OK, so i go today to complete the transfer of a handgun I bought online with my FFL who I usually use for this type transaction. Fill out the paperwork like I've done a dozen times in the past, FFL comes back and tells me NCIS has denied the transfer. I've gone online to the FBI NCIS website and filled out the appeal process - which you have to do to even get a reason for the denial. I have no criminal record, not even a misdemeanor ever, nor do I hit on any of the other disqualifications - so I have no idea why my transfer would be denied.
Anybody have this happen to them? An idea how long it takes to get this BS straightened out?
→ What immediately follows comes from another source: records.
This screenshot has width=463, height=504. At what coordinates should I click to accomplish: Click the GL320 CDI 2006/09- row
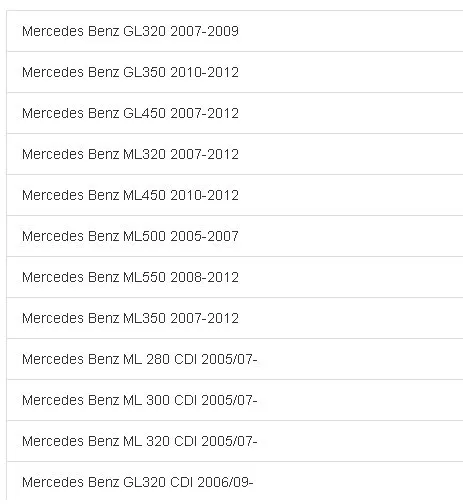235,482
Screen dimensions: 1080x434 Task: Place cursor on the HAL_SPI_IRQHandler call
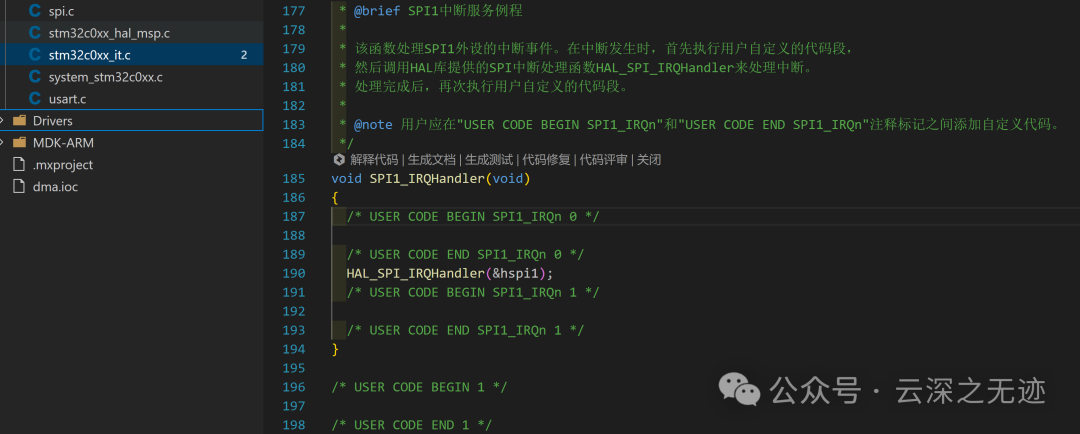click(420, 273)
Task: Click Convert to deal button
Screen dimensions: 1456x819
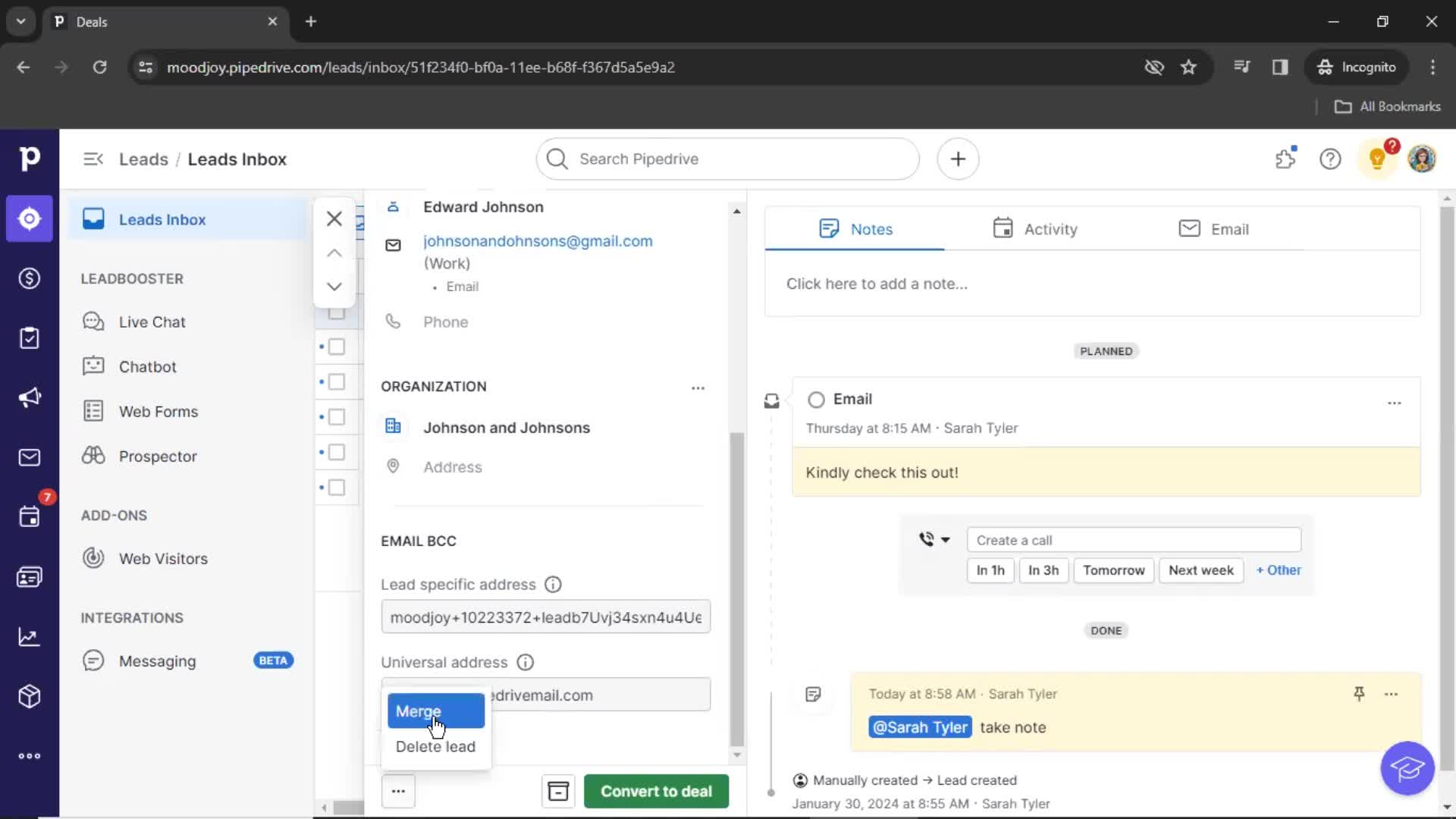Action: [x=655, y=791]
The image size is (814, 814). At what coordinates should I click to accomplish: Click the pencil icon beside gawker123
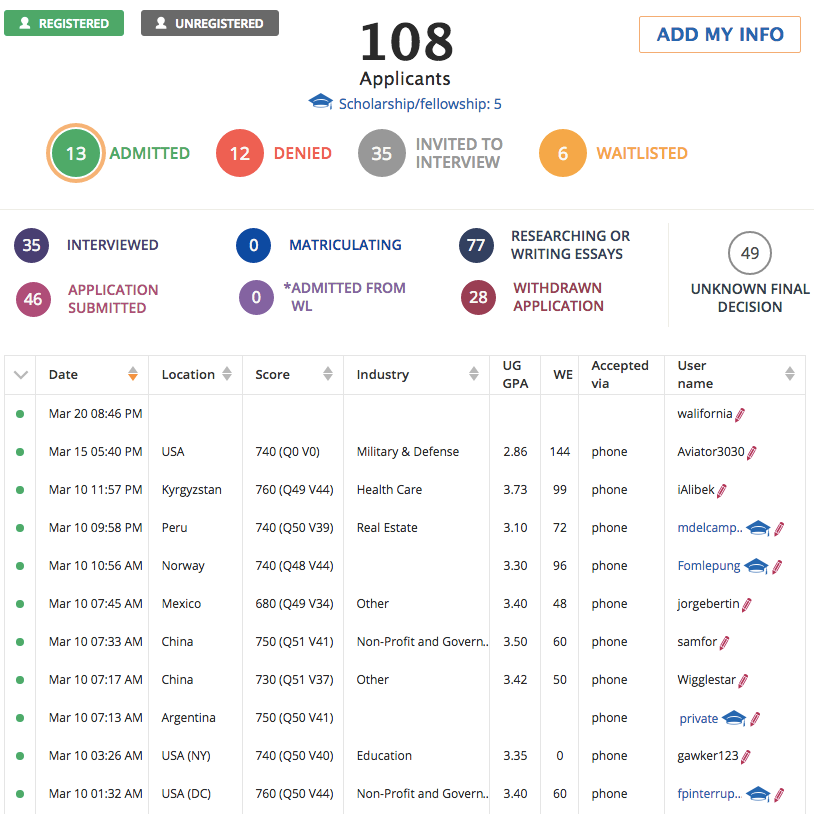pyautogui.click(x=746, y=756)
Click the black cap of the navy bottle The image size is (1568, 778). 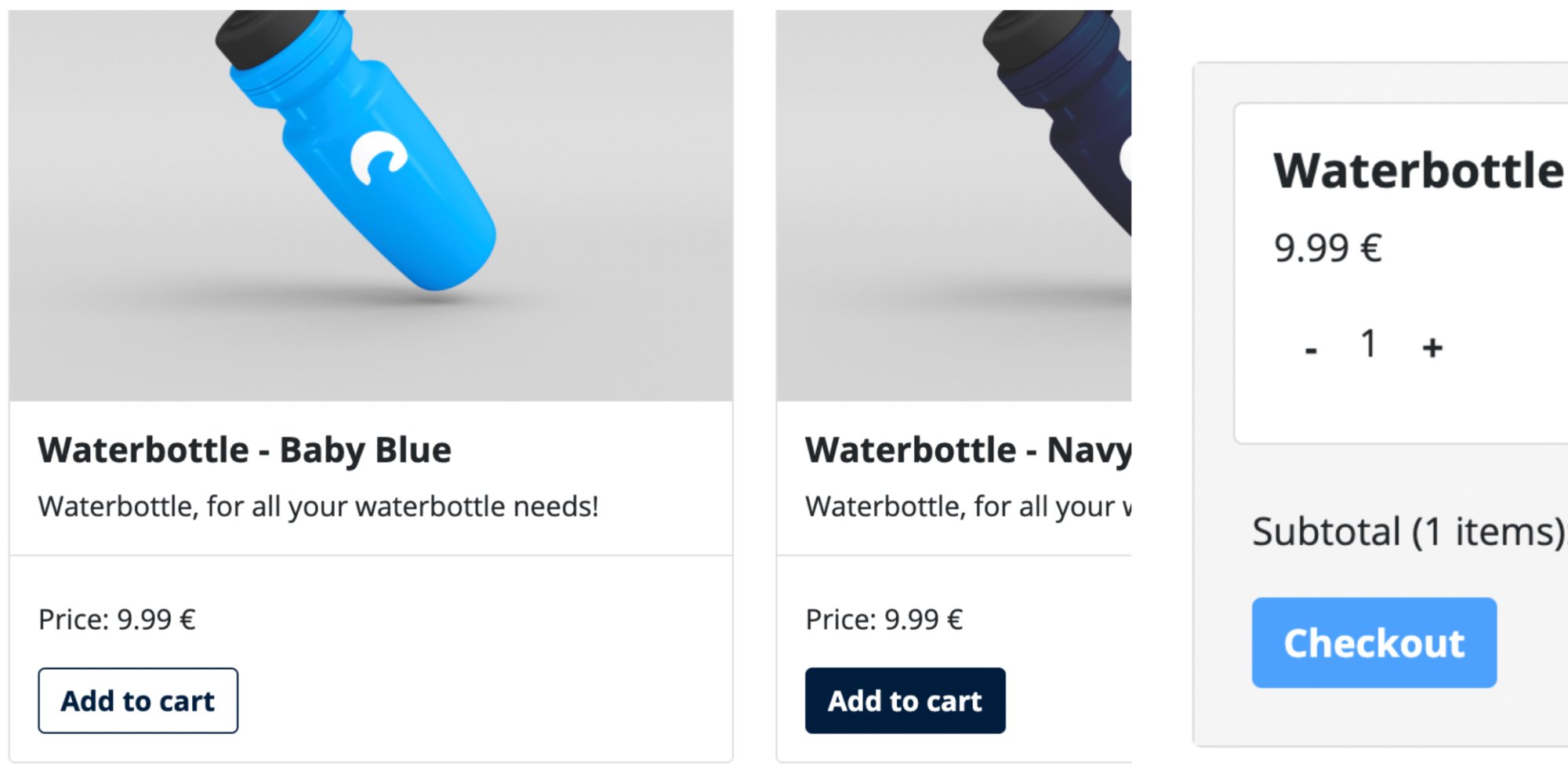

I'm confident there's a mistake somewhere, NCIS has me crossed up with someone else - just really frustrated about this as I've already paid for the gun. :hairout::hairout::hairout:


----------



## dwilliams35 (Oct 8, 2006)

For-real Denied, not Delayed?


----------



## Redsmacker (May 21, 2008)

I was told denied. Totally perplexed by this. No arrests, no criminal record, no pending charges, no other disqualifying factors (rehab, mental adjudication, restraining orders, etc..).


----------



## RB II (Feb 26, 2009)

My guess is an issue with identification. Many layers to getting the proper id. Especially more common names, Jones and Smith, etc. Jim Smith Id goes all the way to previous addresses, etc.


----------



## Pocketfisherman (May 30, 2005)

Did you provide a Social Security Number? If you did and it was still denied, I'd start looking at my credit ratings. You may be a victim of identity theft.


----------



## Redsmacker (May 21, 2008)

I did list my SSN on the transfer form. Checked credit report and nothing fishy there. Has to be a mistake on their end, never had an issue like this and have purchased multiple firearms in the past 5 years as well as approved on NFA stamp for my .308 suppressor. Just don't know how long it will take to straighten this out, likely will need to submit fingerprints to establish identity now. What a pain in the buttocks!


----------



## Trouthunter (Dec 18, 1998)

Bummer. Hope you get it straightened out. Any chance you have a CHL?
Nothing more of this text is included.